Cukor could not conceal his contempt for the material and demanded to be replaced. Desire Me was finally taken away from him, when Hornblow looked at the rushes. The film was then reshot by two MGM directors, Mervyn LeRoy and Jack Conway.
Cukor directed about half of the film, but no credit was given to any director. Neither Cukor nor the other directors wanted any screen credit. Desire Me may be the only Hollywood feature to be released without a directorial credit. To Cukor’s embarrassment, his name appeared on some of the film’s prints in England, despite the fact that he had disowned it.

“Whenever a picture doesn’t turn out,” Cukor once said, “the studio assumes that it is the director’s fault. I was put off, because the front office blamed everything on me.” After his dismissal, Cukor showed up at MGM, but some people did not speak to him. “Now I know who will come to my funeral,” he said to himself.

In December 1946, a preview of “Desire Me” proved to be a disaster. “Much to my disappointment,” Mitchum later recalled, “the audience didn’t seem to like it.” After the first reel, when many viewers left, Mitchum put his collar up and sneaked out himself. The preview audience found the film poorly motivated and full of cutbacks. Some sequences were then reshot and the film was finally released in September l947, a year and half after production began.

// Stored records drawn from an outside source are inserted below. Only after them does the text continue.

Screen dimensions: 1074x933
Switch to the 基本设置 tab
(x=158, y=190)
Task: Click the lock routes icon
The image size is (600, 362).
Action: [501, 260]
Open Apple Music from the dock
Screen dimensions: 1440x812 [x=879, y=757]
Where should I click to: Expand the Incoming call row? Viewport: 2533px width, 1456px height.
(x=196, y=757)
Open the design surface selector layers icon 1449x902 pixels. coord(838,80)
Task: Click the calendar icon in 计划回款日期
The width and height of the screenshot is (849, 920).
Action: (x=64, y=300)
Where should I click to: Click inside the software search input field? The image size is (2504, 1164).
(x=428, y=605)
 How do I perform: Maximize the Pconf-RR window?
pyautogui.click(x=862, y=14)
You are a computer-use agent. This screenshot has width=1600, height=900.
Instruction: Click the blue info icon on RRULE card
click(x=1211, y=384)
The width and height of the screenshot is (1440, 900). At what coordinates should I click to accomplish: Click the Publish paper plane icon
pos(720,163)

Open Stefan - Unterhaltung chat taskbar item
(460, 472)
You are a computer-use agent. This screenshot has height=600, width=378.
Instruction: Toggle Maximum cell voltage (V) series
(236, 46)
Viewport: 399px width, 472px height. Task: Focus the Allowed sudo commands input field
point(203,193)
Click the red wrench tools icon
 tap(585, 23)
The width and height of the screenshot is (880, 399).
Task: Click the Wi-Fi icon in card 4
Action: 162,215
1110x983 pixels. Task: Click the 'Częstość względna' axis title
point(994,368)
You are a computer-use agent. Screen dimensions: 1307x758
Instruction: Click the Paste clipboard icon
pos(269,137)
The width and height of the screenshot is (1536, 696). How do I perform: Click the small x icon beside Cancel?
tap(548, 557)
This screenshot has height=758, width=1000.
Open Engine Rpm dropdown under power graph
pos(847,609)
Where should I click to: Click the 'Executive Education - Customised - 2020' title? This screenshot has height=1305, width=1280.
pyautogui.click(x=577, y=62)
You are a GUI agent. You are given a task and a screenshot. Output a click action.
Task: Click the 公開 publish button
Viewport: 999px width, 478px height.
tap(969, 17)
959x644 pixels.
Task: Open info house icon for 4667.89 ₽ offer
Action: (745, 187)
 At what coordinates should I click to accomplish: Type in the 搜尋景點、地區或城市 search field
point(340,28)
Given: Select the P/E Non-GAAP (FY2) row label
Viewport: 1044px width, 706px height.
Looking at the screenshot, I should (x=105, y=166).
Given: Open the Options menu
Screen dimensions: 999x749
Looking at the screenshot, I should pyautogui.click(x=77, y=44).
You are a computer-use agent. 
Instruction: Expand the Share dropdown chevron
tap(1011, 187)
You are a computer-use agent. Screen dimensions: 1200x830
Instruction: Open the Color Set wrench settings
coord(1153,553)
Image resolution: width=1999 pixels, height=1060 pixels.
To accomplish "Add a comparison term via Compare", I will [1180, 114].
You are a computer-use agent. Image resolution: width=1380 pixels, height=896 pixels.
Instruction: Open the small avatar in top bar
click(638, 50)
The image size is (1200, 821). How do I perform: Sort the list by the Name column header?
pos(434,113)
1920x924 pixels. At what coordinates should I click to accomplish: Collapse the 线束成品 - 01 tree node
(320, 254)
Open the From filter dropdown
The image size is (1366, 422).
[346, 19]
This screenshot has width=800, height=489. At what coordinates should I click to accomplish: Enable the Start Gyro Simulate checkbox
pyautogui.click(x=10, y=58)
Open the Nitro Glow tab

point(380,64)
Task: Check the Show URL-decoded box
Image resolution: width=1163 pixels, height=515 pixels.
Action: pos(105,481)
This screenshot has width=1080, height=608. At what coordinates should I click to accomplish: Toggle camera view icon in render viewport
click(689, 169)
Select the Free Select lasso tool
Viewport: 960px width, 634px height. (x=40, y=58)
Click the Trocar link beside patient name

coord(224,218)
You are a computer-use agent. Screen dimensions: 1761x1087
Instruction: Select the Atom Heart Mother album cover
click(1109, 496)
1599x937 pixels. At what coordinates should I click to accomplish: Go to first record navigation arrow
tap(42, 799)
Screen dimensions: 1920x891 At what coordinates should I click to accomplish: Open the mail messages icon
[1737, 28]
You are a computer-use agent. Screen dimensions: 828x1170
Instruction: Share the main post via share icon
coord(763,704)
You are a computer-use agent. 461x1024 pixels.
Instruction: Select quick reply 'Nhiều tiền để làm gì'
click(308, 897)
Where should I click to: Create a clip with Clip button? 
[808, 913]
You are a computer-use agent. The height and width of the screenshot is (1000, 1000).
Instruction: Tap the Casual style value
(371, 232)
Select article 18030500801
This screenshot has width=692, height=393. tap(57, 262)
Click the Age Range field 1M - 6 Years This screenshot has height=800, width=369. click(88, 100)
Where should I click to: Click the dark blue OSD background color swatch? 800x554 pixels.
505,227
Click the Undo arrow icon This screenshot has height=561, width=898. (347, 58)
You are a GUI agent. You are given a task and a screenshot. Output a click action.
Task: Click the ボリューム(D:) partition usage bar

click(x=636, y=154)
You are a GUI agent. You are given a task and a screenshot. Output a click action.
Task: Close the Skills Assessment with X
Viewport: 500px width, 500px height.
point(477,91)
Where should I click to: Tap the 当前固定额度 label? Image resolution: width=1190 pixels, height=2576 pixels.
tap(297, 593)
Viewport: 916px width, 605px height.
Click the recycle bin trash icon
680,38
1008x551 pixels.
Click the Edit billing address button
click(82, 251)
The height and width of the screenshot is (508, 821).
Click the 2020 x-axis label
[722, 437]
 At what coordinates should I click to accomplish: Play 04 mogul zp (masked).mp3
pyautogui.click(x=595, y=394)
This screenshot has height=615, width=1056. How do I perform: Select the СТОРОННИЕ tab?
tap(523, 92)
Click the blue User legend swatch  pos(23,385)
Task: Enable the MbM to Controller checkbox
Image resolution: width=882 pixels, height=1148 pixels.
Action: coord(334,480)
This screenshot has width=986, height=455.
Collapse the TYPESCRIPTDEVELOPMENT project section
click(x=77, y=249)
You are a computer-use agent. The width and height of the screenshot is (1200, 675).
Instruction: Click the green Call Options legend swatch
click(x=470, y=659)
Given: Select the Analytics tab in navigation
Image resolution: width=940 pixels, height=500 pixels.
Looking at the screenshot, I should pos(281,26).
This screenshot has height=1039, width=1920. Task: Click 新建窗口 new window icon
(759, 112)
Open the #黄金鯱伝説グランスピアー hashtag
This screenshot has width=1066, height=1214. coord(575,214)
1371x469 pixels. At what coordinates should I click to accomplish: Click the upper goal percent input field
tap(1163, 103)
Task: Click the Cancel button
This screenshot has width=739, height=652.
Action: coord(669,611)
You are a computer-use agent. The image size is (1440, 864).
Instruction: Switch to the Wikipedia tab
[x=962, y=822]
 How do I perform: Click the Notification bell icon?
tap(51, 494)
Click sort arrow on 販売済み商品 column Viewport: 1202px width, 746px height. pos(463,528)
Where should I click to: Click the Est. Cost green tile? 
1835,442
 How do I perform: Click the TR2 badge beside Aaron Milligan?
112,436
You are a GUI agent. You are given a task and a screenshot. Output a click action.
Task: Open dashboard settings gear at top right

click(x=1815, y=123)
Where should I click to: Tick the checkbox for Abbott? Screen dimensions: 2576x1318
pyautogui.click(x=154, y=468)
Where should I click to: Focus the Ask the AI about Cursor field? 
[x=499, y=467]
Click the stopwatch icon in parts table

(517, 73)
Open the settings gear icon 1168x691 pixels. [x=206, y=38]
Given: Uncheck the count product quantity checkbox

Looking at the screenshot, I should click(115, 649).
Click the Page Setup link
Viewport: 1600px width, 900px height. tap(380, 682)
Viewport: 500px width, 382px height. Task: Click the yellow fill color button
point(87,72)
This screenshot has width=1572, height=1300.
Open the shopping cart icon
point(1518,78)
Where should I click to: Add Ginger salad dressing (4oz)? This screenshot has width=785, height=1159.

Cukor had several failures in his five-decade career, though none as embarrassing as “Desire Me.” But he was a real survivor. As often happens in Hollywood, in l948, Cukor was asked to replace Mervyn LeRoy on Selznick’s remake of “Little Women,” which he refused. When LeRoy showed signs of depression, Cukor told him: “I was put off GWTW, maybe the biggest movie ever made, and I’m still here to tell the tale; so don’t despair.” His motto continued to be: “You must have faith in yourself and keep going.”

Cukor kept going on and his next film, “A Double Life,” turned out to be a major success.